(Saved entries)
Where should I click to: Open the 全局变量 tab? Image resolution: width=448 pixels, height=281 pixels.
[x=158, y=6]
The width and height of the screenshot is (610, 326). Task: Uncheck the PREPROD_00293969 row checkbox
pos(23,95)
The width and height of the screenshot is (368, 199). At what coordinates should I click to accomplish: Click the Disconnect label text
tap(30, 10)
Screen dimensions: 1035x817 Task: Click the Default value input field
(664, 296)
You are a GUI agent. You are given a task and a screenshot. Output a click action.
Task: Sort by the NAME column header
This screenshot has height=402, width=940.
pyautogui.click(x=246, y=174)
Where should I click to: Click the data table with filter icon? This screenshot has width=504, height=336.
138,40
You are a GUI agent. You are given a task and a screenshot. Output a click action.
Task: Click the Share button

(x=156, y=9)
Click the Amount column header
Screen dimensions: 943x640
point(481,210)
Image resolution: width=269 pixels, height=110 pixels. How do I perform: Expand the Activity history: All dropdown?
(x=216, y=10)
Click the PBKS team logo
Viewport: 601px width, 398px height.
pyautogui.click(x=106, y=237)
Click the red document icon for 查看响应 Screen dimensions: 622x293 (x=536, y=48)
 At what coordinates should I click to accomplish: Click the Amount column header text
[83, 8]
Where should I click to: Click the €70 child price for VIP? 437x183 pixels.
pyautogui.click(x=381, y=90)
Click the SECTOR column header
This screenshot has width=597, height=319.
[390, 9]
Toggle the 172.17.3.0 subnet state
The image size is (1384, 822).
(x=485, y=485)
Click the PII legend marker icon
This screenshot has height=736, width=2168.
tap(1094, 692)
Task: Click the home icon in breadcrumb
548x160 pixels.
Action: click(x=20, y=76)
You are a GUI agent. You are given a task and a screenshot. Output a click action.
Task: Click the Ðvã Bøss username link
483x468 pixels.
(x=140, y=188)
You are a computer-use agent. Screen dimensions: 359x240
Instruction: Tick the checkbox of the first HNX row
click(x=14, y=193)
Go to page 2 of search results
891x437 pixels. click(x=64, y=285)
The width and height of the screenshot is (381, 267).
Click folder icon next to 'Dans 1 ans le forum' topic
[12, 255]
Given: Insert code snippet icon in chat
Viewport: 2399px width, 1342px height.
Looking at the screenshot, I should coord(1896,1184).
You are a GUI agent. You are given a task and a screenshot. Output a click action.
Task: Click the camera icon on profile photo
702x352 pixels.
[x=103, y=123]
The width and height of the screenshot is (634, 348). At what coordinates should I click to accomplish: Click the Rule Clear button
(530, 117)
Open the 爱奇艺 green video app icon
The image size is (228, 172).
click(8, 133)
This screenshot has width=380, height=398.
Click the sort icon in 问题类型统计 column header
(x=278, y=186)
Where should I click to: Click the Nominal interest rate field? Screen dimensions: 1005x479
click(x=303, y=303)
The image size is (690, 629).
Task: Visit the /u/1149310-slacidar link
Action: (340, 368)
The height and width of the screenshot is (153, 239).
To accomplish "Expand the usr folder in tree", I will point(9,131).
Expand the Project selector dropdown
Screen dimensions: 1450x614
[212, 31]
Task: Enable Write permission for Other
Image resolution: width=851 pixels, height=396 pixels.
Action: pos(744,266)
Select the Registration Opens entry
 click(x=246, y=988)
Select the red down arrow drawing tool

### Task goal
Exactly the lines from the one containing "Screen dimensions: 1450x614" through the last line of the records are to be transcribed, both endpoints included.

### Your solution
Screen dimensions: 1450x614
[212, 31]
Task: Enable Write permission for Other
Image resolution: width=851 pixels, height=396 pixels.
Action: pos(744,266)
Select the Registration Opens entry
 click(x=246, y=988)
Select the red down arrow drawing tool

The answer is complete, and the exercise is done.